Vous devez savoir que les bourgeois de Toulouse lui firent grand’fête ; et moult l’aimoient, car toujours il leur avoit été bon voisin, courtois et traitable ; ni oncques ne souffrit que nul de sa terre ne leur fît guerre ni violence, et pourtant l’aimoient-ils mieux : et lui firent les bourgeois de Toulouse à sa bien venue grands présents de bons vins et d’autres choses, tant que moult s’en contenta.

Il entra en la cité de Toulouse ainsi que à basses vêpres. Si se tint tout le jour et toute la nuit en son hôtel. À lendemain, à dix heures, il monta à cheval ; et montèrent de ses gens ceux qui ordonnés étoient d’aller avecques lui devers le roi ; et furent plus de deux cents chevaux tous hommes d’honneur ; et s’en vint en cel état tout au long parmi les rues jusques au châtel de Toulouse où le roi étoit logé ; et descendit en la place, dedans la première porte du châtel. Varlets prirent et tinrent les chevaux. Le comte et ses gens montèrent les degrés de la salle. Le roi de France étoit issu de ses chambres et venu en la salle, et là attendoit le comte que moult désiroit à voir, pour les grands Vaillances de lui et pour sa bonne renommée.

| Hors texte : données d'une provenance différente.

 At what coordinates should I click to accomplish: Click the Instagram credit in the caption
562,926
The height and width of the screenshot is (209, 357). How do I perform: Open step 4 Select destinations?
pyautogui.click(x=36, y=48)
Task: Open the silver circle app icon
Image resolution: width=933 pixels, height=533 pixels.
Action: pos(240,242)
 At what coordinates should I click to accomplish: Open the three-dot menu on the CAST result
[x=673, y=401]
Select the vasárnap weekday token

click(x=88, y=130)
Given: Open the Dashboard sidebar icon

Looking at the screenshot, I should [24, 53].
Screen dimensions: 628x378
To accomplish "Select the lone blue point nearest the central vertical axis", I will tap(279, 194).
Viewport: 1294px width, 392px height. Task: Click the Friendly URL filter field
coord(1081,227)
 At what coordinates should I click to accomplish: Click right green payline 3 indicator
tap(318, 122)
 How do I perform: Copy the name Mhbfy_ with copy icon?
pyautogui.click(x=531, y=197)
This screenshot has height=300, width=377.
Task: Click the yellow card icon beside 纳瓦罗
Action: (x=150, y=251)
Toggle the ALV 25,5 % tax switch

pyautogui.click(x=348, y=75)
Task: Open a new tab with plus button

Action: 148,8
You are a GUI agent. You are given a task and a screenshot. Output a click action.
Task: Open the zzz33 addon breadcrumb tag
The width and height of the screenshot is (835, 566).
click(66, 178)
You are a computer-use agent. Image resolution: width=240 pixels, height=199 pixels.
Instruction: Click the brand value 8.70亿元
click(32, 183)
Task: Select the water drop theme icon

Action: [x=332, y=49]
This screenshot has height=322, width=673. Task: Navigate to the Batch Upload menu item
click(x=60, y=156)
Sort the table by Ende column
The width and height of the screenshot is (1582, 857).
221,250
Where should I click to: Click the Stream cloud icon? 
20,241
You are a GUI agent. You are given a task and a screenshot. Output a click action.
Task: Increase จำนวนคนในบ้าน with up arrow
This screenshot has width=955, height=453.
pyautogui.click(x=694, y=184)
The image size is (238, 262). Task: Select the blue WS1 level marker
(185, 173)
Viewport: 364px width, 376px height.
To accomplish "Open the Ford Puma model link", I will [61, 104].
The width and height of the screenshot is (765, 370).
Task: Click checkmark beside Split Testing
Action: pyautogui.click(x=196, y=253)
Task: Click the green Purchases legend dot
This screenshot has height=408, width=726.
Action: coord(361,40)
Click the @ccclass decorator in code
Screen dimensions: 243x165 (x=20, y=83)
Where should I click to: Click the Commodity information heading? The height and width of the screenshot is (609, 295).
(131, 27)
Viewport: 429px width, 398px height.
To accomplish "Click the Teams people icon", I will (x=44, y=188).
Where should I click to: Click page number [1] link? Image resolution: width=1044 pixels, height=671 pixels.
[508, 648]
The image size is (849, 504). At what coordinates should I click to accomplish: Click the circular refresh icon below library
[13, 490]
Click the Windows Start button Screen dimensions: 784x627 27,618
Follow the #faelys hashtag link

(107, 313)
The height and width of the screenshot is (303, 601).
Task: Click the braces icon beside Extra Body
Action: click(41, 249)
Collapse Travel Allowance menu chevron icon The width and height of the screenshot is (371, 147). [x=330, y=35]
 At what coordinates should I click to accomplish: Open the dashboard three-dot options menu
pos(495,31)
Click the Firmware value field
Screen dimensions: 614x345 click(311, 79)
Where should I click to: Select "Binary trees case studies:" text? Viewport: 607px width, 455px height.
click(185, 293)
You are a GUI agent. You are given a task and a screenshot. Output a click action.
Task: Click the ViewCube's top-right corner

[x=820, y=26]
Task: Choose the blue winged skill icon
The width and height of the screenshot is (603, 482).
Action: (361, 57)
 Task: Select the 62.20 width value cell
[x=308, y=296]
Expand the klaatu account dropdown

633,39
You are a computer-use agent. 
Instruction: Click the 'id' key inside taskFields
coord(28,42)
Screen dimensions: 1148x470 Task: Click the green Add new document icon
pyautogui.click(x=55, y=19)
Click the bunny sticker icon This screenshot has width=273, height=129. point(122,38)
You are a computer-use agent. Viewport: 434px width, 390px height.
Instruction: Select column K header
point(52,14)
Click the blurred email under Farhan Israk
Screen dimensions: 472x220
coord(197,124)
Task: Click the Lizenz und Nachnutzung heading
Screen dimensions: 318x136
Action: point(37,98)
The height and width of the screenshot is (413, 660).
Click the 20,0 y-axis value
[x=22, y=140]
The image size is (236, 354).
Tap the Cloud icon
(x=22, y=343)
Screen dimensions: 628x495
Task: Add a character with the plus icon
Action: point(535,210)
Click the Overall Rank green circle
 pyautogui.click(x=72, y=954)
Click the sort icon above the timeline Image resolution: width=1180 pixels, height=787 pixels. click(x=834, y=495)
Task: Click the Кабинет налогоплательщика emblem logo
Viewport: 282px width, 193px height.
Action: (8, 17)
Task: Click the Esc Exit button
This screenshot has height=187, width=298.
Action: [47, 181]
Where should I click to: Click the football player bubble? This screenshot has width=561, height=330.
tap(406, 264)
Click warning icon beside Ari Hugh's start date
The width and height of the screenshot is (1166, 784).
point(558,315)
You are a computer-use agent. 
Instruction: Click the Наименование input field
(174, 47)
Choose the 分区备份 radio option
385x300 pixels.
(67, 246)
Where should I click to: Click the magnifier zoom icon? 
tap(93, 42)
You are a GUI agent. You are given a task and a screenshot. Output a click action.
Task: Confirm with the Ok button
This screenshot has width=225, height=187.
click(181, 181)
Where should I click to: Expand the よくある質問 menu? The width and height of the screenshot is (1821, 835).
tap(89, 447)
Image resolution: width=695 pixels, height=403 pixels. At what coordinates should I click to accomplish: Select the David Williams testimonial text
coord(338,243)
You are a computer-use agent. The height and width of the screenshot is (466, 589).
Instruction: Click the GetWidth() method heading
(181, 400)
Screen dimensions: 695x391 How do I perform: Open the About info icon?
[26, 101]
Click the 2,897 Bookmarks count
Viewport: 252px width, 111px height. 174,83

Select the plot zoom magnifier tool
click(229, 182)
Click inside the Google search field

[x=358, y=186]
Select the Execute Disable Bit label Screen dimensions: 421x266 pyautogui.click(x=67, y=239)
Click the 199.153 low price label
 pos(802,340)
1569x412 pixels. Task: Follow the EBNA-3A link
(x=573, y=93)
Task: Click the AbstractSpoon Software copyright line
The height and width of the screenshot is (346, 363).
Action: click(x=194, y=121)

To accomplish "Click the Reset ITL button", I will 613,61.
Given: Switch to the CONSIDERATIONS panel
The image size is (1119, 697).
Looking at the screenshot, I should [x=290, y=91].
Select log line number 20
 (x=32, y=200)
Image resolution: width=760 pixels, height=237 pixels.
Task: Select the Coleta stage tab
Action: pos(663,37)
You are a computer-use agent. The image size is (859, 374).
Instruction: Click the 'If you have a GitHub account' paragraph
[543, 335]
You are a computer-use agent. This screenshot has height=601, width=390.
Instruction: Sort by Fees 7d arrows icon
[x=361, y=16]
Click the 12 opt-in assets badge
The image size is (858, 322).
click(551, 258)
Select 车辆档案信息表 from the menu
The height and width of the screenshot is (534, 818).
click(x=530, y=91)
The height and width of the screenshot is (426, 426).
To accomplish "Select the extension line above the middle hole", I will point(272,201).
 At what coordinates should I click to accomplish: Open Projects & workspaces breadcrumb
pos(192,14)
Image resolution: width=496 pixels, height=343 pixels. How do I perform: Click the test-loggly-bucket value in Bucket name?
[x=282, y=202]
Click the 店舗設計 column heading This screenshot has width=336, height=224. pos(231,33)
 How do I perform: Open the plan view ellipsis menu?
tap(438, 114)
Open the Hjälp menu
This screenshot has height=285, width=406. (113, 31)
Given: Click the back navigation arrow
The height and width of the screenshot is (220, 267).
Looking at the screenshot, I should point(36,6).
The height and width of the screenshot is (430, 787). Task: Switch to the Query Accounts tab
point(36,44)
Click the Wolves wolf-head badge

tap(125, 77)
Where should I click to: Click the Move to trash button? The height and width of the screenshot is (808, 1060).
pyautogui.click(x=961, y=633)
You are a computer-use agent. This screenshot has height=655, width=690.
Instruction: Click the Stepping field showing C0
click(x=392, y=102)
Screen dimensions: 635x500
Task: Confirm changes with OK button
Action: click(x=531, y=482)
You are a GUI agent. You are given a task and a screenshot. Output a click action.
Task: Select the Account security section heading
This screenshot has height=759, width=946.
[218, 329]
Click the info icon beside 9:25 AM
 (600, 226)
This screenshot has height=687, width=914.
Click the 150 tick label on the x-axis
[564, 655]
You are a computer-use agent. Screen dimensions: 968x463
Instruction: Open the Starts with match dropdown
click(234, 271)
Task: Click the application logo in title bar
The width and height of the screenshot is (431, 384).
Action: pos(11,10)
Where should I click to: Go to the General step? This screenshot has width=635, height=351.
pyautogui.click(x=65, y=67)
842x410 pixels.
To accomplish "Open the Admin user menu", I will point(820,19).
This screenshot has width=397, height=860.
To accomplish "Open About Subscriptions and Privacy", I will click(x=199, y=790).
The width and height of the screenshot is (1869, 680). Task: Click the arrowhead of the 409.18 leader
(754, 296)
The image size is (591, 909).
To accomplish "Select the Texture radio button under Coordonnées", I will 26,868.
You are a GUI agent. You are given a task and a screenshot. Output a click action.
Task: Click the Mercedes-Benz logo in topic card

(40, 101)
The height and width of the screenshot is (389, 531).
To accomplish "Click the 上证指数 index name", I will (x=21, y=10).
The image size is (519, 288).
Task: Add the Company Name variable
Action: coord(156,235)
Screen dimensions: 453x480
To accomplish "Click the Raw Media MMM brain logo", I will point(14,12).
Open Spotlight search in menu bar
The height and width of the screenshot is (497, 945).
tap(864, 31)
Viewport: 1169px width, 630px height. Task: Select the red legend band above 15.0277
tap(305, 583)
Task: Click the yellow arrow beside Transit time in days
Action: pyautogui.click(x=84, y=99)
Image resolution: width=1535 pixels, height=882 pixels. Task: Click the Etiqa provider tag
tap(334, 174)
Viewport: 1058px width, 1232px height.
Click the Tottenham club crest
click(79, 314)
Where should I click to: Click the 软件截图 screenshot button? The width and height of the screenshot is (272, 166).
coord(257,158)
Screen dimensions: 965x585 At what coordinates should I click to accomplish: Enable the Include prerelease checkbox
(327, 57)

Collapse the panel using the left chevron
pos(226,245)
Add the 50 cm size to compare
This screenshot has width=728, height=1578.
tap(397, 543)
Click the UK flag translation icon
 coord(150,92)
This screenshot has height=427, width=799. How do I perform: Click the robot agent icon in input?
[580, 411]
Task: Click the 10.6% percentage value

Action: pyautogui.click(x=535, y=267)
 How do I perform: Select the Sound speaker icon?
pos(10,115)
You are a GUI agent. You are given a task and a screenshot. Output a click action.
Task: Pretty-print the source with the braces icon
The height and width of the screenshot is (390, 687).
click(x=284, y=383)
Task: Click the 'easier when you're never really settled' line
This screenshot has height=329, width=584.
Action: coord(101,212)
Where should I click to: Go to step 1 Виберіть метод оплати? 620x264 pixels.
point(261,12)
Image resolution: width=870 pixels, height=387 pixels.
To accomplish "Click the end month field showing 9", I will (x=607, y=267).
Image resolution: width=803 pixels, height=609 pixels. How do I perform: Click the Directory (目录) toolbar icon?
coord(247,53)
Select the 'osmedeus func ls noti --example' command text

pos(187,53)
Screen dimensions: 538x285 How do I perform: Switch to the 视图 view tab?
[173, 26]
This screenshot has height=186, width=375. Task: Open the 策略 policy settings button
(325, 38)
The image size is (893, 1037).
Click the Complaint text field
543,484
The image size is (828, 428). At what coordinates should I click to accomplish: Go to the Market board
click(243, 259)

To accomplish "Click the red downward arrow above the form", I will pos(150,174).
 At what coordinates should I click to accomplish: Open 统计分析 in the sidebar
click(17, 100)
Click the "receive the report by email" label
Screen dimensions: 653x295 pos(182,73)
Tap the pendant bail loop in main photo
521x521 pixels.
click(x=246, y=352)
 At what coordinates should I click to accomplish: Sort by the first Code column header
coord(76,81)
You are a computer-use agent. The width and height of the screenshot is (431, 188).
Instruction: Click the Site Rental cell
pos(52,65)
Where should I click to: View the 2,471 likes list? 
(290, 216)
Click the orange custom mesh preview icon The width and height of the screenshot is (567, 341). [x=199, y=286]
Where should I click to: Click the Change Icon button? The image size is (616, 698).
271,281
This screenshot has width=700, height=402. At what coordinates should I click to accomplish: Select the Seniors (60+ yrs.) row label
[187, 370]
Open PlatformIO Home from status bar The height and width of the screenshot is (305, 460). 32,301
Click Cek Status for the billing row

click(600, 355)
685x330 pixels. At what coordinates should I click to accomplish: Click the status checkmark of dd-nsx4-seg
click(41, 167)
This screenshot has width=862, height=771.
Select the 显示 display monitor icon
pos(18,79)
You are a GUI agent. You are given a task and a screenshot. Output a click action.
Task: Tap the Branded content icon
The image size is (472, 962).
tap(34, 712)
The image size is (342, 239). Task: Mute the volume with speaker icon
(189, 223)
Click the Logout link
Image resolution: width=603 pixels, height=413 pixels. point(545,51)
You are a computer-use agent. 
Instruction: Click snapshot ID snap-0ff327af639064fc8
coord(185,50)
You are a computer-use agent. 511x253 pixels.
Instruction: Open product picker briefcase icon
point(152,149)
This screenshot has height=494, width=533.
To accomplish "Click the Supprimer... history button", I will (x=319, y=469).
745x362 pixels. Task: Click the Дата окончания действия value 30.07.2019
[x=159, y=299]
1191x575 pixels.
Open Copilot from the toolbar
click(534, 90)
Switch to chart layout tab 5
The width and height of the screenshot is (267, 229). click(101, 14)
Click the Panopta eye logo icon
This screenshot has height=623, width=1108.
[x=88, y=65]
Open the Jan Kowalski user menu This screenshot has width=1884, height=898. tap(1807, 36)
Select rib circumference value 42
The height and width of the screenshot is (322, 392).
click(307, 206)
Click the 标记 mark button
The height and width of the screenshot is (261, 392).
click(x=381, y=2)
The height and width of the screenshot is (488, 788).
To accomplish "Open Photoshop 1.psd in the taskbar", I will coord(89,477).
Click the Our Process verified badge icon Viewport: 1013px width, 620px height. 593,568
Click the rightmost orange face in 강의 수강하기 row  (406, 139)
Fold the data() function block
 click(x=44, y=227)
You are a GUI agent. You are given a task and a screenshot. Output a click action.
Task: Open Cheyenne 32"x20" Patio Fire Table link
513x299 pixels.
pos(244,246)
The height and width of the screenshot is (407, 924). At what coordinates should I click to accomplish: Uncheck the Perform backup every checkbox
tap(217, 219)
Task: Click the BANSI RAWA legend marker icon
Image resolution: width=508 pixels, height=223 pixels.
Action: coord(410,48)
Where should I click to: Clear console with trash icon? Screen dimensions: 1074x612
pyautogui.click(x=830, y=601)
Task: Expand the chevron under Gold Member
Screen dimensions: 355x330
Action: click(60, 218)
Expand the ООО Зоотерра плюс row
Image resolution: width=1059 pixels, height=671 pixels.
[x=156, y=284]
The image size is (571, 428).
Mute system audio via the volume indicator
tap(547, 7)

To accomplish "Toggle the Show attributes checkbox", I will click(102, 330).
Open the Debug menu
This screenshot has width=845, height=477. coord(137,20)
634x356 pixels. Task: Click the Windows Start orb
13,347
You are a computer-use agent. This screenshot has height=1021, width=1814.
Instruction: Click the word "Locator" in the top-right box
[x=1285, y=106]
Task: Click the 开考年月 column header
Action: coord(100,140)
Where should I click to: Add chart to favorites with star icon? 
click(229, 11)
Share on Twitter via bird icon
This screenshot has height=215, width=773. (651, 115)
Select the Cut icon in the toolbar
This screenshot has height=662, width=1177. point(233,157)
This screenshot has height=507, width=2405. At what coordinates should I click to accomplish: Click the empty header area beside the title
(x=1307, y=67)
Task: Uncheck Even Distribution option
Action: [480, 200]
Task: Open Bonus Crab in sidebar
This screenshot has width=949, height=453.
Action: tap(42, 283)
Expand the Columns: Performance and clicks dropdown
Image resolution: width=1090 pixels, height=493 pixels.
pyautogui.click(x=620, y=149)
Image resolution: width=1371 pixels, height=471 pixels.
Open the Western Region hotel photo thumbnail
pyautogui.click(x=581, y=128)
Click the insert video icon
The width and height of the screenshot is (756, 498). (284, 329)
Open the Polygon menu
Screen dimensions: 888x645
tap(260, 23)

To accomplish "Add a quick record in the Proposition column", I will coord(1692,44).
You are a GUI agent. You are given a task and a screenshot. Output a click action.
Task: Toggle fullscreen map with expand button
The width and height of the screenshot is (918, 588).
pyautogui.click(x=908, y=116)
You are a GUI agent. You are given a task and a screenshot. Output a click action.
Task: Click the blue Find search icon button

Le comte de Foix qui étoit beau prince, de belle forme et de belle taille, à nud chef, uns cheveux tous épars, car oncques ne portoit chaperon, entra en la salle ; et lors qu’il vit les seigneurs de France, son frère et son oncle, pour honorer le roi et non autrui, il s’agenouilla tout bas d’un genouil et puis se leva et passa avant, et secondement il s’agenouilla encore et puis se leva et passa avant, et à la tierce fois il s’agenouilla moult près du roi. Le roi le prit par la main et l’embrassa, et le leva sus et lui dit : « Comte de Foix, beau cousin, vous nous êtes le bien venu. Votre vue et venue nous réjouit grandement. » — « Monseigneur, répondit le comte de Foix, grands mercis, quand tant vous en plaît à dire. » Là eurent parlement ensemble le roi et le comte, lesquelles paroles je ne pus pas toutes ouïr ni savoir ; et puis fut l’heure du dîner. On donna l’eau, on lava et puis on s’assit. À cette table fut le premier chef l’archevêque de Toulouse, puis le roi, et puis son oncle le duc de Bourbon, et puis le comte de Foix, et puis messire Jean de Bourbon, comte de la Marche et de Vendôme ; à cette table n’en y eut plus. À la seconde table fit-on seoir messire Charles de la Breth, le comte de Harecourt, messire Philippe de Bar et quatre des chevaliers du comte de Foix. À l’autre table se assirent le maréchal de Sancerre, messire Roger d’Espaigne et huit des chevaliers du comte de Foix. Si fut ce dîner grand, bel et bien étoffé de toutes choses. Et quand on eut dîné on leva les tables ; et après grâces rendues, on prit autres ébattemens ; et furent le roi et les seigneurs en estant sur leurs pieds, en chambre de parement, près de deux heures, en oyant ménestrels du bas métier, car le comte de Foix s’y délittoit grandement. Après tout ce, on apporta vin et épices ; et servit du drageoir, devant le roi de France tant seulement, le comte de Harecourt ; et messire Girard de la Pierre le duc de Bourbon, et messire Nouvaut de Novailes le comte de Foix.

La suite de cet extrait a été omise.